City of East Ridge has 149 vehicles for 116 employees

photo Jerry Robinson prepares to tow one of the cars East Ridge has been accumulating behind the East Ridge History Center. He took the car to be auctioned on Sept. 20.

BY THE NUMBERSEast Ridge vehicles currently in operation, including 30 "special use" vehicles such as firetrucks and dump trucks.• 1: Administration• 1: Building/grounds• 60: Police• 13: Fire• 2: Inspection• 15: Street maintenance• 3: Traffic control• 12: Sanitation• 2: Animal control• 2: General recreation• 2: ParksSource: East Ridge

"Car wrangler" was not included in the job description for the East Ridge city manager when the position opened up last fall.
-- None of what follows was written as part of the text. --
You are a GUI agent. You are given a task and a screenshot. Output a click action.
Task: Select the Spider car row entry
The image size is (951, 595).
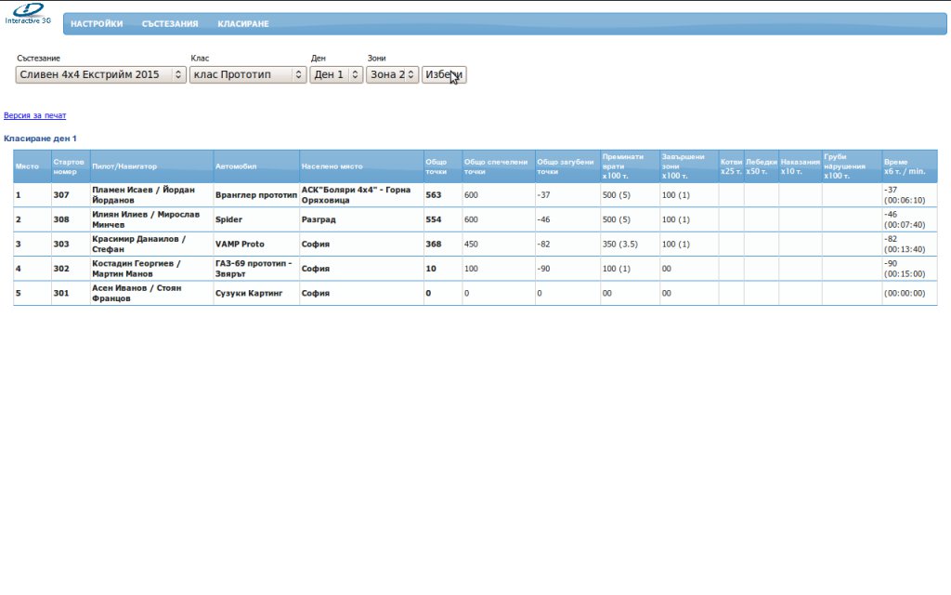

But rounding up city cars has become a sizable task for City Manager Tim Gobble in the past month as he and his staff tried to figure out exactly how many cars the city owns and how many are properly titled so the city can try to sell them.

Last week, the city had to apply for 11 new car titles after at least that many were discovered to be missing. But to replace the missing titles, the city will have to pay $121 to the state Department of Motor Vehicles.
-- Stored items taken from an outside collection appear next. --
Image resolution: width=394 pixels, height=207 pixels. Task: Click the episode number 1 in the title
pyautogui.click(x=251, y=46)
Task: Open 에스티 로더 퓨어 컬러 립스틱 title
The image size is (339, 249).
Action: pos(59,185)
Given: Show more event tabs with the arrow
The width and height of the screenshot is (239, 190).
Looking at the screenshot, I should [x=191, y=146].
"We don't know what happened to them. They may be somewhere around here, but we've looked everywhere," Gobble said.

In an agenda session two months ago, Councilman Jim Bethune asked Gobble if the number of city cars could be calculated and if any retired vehicles could be put up for auction.

"We had an excess of cars that had just been sitting around," Bethune said. "Something needed to change."
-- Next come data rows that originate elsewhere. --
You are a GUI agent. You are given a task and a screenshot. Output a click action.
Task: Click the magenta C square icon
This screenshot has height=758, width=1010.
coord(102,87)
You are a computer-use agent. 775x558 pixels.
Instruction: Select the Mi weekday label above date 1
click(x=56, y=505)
When Gobble started taking inventory of the cars, the numbers startled him. According to records, the city owned 149 vehicles. East Ridge has 116 employees.

"That's a high number of cars in our fleet for a city this size," Gobble said.

When he began scrutinizing the number of city vehicles more closely, he began seeing gaps.

"There were cars with no titles and titles with no cars," he said. "So we just decided we needed to double-check all city vehicles."

In further inventory, staff members also discovered 10 titles for cars that the city no longer had. Gobble said the city is not certain what became of those cars, though it's likely they had been "junked" and used for training by emergency services.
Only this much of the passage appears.